An Israeli study group exploring digital currency options has recommended that the country’s central bank not issue its own token, a press release confirmed Nov. 6.
The interdepartmental team, set up in November 2017 by the governor of the Bank of Israel to “examine the issue of central bank digital currencies [CBDCs],” revealed its findings in a full report this week.
“Central banks around the world are examining the possibility of issuing digital currency and/or using distributed technologies in the payment systems, but no advanced economy has yet issued digital currency for broad use,” it summarizes, adding:
“The team does not recommend that the Bank of Israel issue digital currency in the near future.
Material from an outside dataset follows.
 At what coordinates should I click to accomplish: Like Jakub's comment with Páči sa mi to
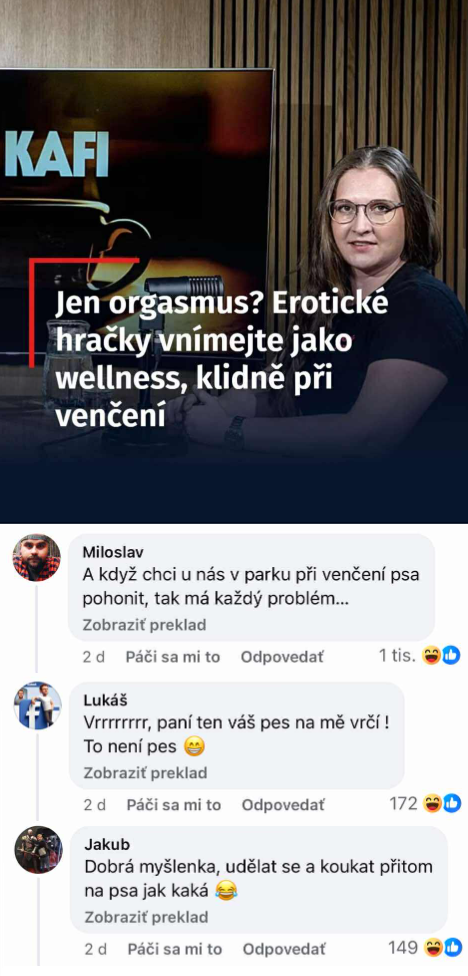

It is necessary to continue examining the field and to follow developments around the world before there are proper grounds for a decision to recommend issuing digital currency.”
The result comes as little surprise for the banking sector, multiple jurisdictions including the European Union similarly deciding this year that the atmosphere was not conducive to launching a central bank digital asset for the time being.
In a communique in September, the European Central Bank highlighted the continued popularity of cash and a lack of full risk assessment as key factors behind its decision.
However, a Cointelegraph analysis of the possibilities for CBDCs showed that the People’s Bank of China (PBoC) has been actively looking into the technology, as well as the Bank of Canada and Sweden’s central bank.
Israel has continued to adopt a proactive approach to cryptocurrency more generally this year, with the Supreme Court in February preventing banks from deliberately jettisoning ties with industry businesses.